EXERCISE DESCRIPTION: Can you copy the listing from its first line through the line containing "tap(686, 16)", inclusive, replacing "Screen dimensions" with "Screen size" and leaving everything else the same? Leave the pictures out of your copy.

STORED RECORDS:
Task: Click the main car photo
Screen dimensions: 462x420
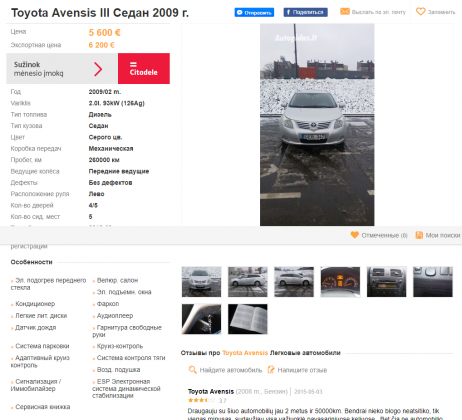Action: tap(317, 125)
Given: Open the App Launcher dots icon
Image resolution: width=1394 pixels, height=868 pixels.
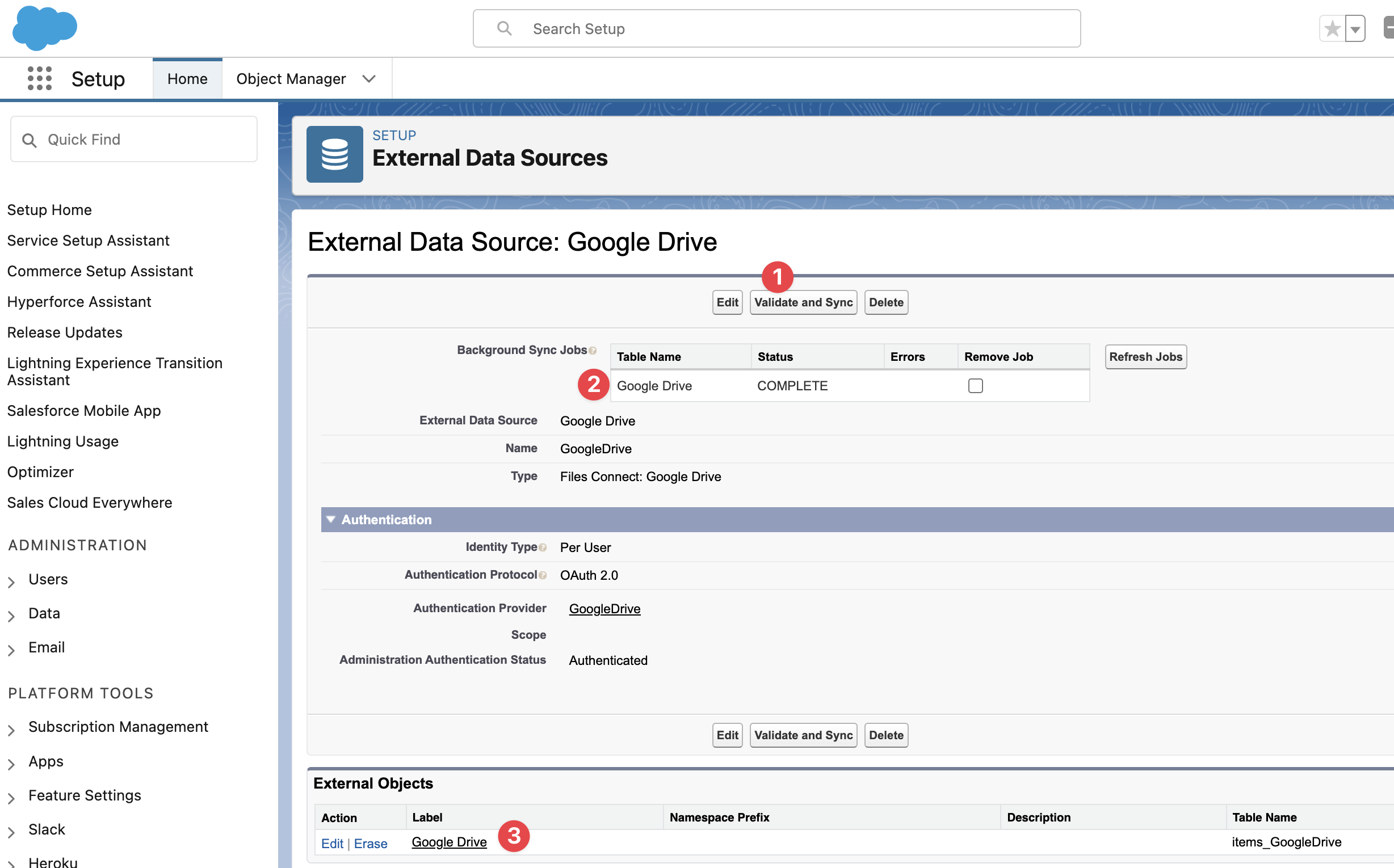Looking at the screenshot, I should (40, 78).
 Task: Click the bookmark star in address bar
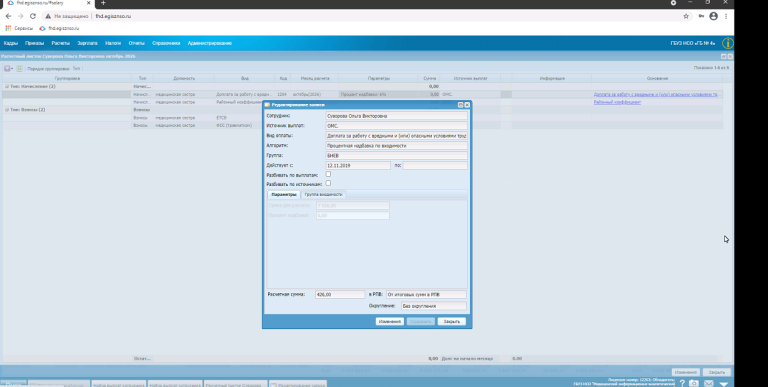tap(686, 16)
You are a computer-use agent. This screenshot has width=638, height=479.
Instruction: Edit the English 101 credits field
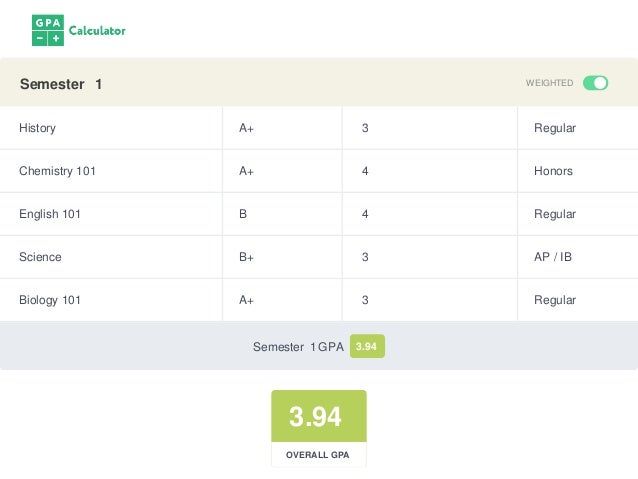click(429, 214)
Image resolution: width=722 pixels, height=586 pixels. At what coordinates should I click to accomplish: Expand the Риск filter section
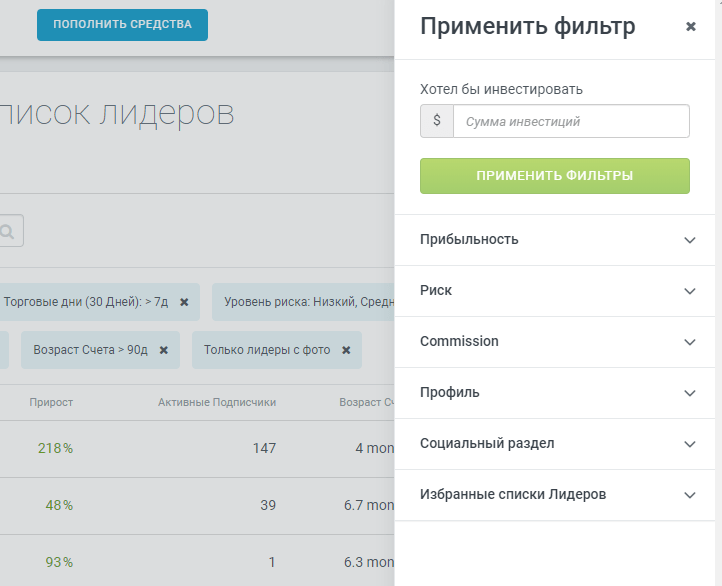[x=689, y=291]
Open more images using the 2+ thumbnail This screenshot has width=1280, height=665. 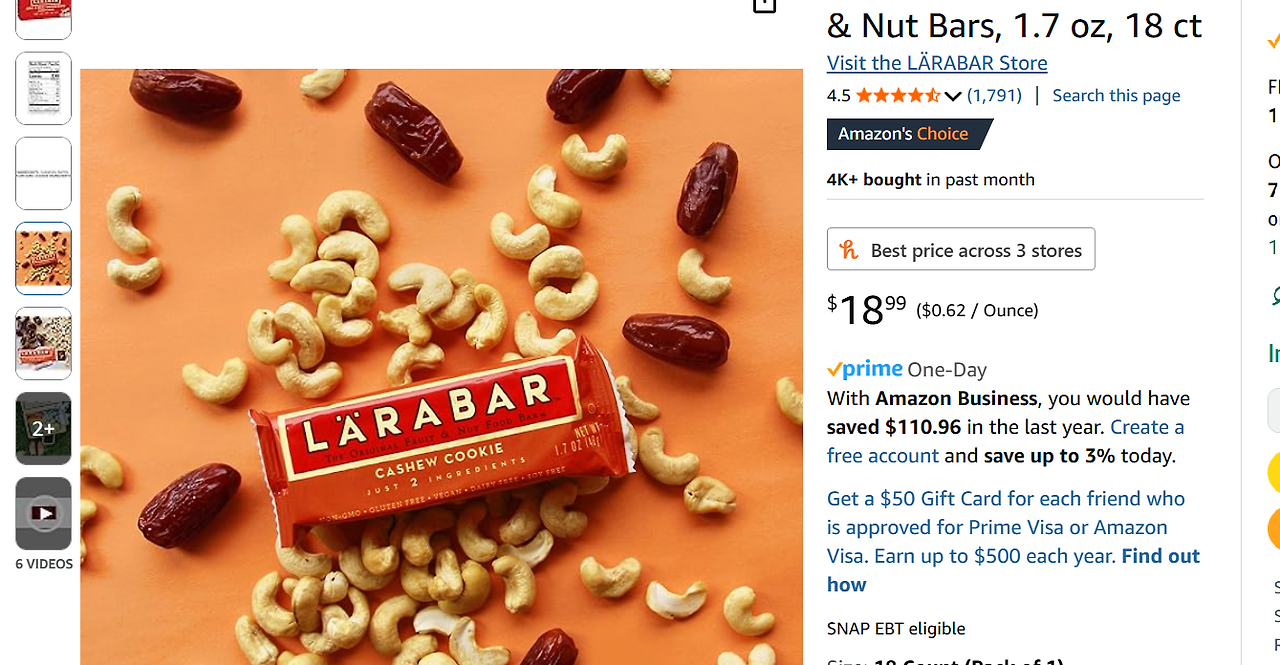(43, 428)
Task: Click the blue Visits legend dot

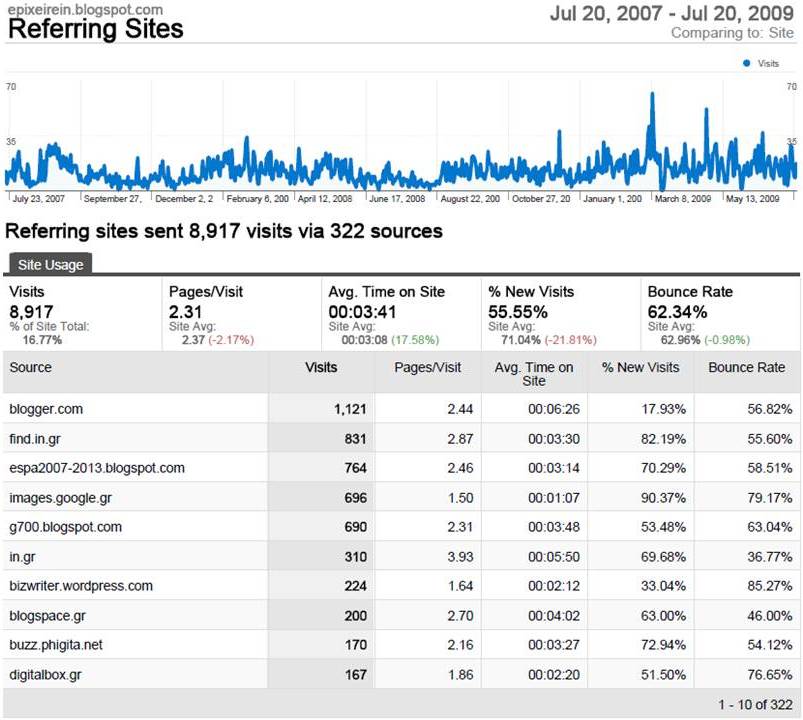Action: click(747, 63)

RESULT OF THE EXERCISE:
Task: Click the main car photo
Screen size: 462x420
Action: tap(317, 125)
Given: Open the App Launcher dots icon
Image resolution: width=1394 pixels, height=868 pixels.
Looking at the screenshot, I should (40, 78).
 Task: Click the bookmark star in address bar
tap(686, 16)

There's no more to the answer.